Williams came to Vanderbilt as one of the highest recruited players in school history. He began his career as a running back, where he led the team in rushing yards, return yards, receptions, and touchdowns, landing him on the Freshman All-SEC team. In 1998, following encouragement from head coach Woody Widenhofer, he switched sides of the ball to earn All-SEC honors that same year as a starting cornerback. During the 1999 season against Northern Illinois, Williams returned a punt for a touchdown in the game's final minutes for a 34–31 victory. He is one of only three players in Vanderbilt history to return both a punt and kickoff for a touchdown.

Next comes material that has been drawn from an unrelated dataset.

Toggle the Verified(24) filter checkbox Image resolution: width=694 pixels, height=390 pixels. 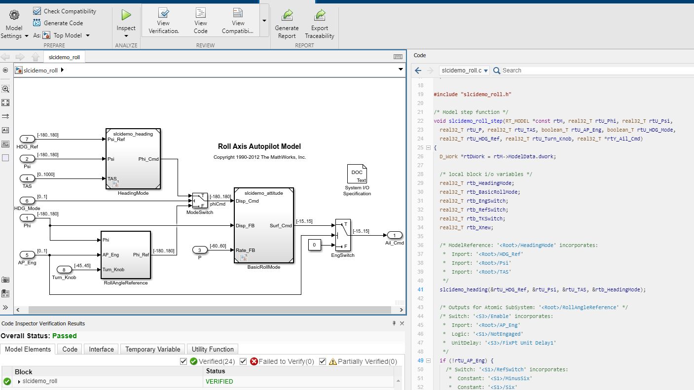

For his career, Williams was among the team's interception and kickoff returns for three straight years. After his senior season, Williams attended the NFL Draft combine in Indianapolis.

In 2013, Williams was selected to the Southeastern Conference Football Legends Class.

==Professional athletic career==

Williams was drafted in 2001 NFL draft by the Buffalo Bills with the 33rd pick of the 6th round. He signed, however, with the San Francisco 49ers, where he served as a punt returner and cornerback through the 2004 season. Beginning in 2004, he played for the Seattle Seahawks, which included his first Super Bowl appearance in 2005 as the Seahawks lost to the Steelers. On May 19, 2008, he signed with the Houston Texans. He was not re-signed following the 2008 season and became a free agent.

Pre-draft measurables
| Height | Weight | Arm length | Hand span | 40-yard dash | 10-yard split | 20-yard split | Three-cone drill | Vertical jump | Broad jump |
| 5 ft 10+1⁄8 in (1.78 m) | 188 lb (85 kg) | 30+1⁄2 in (0.77 m) | 9 in (0.23 m) | 4.59 s | 1.64 s | 2.66 s | 7.12 s | 36.0 in (0.91 m) | 10 ft 0 in (3.05 m) |
All values from NFL Combine

===NFL statistics===

| Year | Team | GP | COMB | TOTAL | AST | SACK | FF | FR | FR YDS | INT | IR YDS | AVG IR | LNG | TD | PD |
|---|---|---|---|---|---|---|---|---|---|---|---|---|---|---|---|
| 2001 | SF | 10 | 6 | 5 | 1 | 0.0 | 0 | 0 | 0 | 0 | 0 | 0 | 0 | 0 | 0 |
| 2002 | SF | 13 | 12 | 10 | 2 | 0.0 | 0 | 1 | 0 | 0 | 0 | 0 | 0 | 0 | 0 |
| 2003 | SF | 15 | 22 | 21 | 1 | 0.0 | 1 | 1 | 0 | 1 | 6 | 6 | 6 | 0 | 1 |
| 2004 | SF | 12 | 47 | 38 | 9 | 1.0 | 0 | 1 | 0 | 0 | 0 | 0 | 0 | 0 | 5 |
| 2005 | SEA | 14 | 33 | 25 | 8 | 0.0 | 0 | 0 | 0 | 2 | 6 | 3 | 6 | 0 | 5 |
| 2006 | SEA | 16 | 14 | 11 | 3 | 0.0 | 0 | 1 | 0 | 0 | 0 | 0 | 0 | 0 | 2 |
| Career |  | 80 | 134 | 110 | 24 | 1.0 | 1 | 4 | 0 | 3 | 12 | 4 | 6 | 0 | 13 |

==Career after NFL==
Williams returned to Baton Rouge to give back to his school, Episcopal High School, where he coached the middle school team until 2010. Williams served as the assistant athletic director, in addition to defensive coordinator at Episcopal High School.

==Personal life and death==
Williams died on July 7, 2022, aged 43.